Nous vivons dans l’attente, même dans l’action immédiate. L’attente occupe l’horizon de l’ aboutissement , nous sommes entre actions et attente, attendre une naissance, le retour d’un bien aimé, la pluie dans un milieu désertique, la guérison d’une longue maladie, attendre d’avoir un toit, attendre le jour du triomphe de la dignité et de la liberté contre l’oppression, la colonisation et l’asservissement, attendre de grandir pour transformer le monde, et pour les croyants l’attente du jugement dernier, l’attente est l’espoir d’échapper à la souffrance et à la douleur pesante, elle représente le monde de l’espoir et la crainte, le souhait et le vouloir, on est tout le temps en train d’attendre quelque chose ou quelqu’un. L’homme éprouve une difficulté à vivre une attente d’une durée non déterminée.

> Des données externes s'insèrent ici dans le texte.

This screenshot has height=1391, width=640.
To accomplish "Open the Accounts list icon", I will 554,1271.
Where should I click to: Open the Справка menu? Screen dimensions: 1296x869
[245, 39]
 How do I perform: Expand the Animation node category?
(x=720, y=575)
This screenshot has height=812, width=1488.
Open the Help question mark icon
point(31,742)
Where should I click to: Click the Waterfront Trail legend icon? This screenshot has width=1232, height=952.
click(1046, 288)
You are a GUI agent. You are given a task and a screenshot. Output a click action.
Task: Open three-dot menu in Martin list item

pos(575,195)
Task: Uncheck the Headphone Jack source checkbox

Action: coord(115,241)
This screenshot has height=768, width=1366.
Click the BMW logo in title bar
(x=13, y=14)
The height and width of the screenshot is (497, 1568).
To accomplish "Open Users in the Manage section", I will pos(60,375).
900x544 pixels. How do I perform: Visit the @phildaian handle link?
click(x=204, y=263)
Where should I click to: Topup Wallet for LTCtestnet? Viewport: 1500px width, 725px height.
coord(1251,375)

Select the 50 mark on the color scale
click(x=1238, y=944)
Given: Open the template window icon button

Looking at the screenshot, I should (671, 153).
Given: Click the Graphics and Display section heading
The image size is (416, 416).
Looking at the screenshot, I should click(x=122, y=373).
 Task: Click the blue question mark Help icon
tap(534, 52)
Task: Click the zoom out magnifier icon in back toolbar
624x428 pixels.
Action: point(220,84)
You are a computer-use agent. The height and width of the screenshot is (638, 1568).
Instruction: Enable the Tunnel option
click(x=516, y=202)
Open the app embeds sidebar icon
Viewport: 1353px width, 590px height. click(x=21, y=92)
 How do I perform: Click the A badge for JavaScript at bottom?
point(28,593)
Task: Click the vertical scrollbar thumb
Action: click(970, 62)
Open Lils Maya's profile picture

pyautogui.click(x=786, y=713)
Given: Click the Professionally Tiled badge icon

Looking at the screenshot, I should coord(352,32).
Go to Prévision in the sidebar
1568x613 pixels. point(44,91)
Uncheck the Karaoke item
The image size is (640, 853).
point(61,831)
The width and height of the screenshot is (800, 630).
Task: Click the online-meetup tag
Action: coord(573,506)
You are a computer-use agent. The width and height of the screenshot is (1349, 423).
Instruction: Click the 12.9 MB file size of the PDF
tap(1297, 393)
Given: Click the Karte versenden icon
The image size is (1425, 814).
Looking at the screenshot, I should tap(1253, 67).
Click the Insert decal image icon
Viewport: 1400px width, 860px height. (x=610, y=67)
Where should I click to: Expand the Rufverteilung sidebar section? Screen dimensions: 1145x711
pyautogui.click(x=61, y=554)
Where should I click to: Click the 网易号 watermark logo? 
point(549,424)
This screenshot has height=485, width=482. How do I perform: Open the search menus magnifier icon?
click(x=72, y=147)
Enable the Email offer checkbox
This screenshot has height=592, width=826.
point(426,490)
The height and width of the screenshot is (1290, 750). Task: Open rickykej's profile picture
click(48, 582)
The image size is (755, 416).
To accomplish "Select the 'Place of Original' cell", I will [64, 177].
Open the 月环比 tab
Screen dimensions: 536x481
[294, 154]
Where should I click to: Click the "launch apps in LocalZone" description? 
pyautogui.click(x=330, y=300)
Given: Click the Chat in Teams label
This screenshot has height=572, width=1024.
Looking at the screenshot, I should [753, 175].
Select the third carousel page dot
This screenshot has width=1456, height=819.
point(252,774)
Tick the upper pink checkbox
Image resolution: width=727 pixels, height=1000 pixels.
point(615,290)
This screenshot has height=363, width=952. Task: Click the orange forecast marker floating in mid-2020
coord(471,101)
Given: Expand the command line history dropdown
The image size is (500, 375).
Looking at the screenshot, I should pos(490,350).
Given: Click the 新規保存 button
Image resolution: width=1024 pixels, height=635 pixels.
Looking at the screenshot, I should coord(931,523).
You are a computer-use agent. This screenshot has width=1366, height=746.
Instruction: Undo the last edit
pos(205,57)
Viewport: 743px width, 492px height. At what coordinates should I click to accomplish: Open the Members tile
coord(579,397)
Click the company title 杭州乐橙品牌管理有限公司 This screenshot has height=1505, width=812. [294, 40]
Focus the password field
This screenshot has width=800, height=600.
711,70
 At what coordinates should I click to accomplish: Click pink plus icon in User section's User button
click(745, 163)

Dostoïevski dans Souvenirs de la maison des morts, illustre le pouvoir de symbolisation de l’attente : dans l’enfermement du bagne – ce lieu de la contrainte absolue de l’attente –, s’élabore une symbolique sociale, à la fois systématique, donc indissociable de l’enfermement et de sa loi, et une symbolique de la libération, elle s’illustre dans celle des frontières, des camps de rétention, des camps de réfugiés, etc. Le chant du bourreau de Norman Mailer dit un des plus remarquables territoires de l’attente, celui du couloir de la mort dans les prisons américaines, et l’insupportable de l’attente dans son propre inachèvement – au point que le condamné réclame et obtient (difficilement) d’être exécuté.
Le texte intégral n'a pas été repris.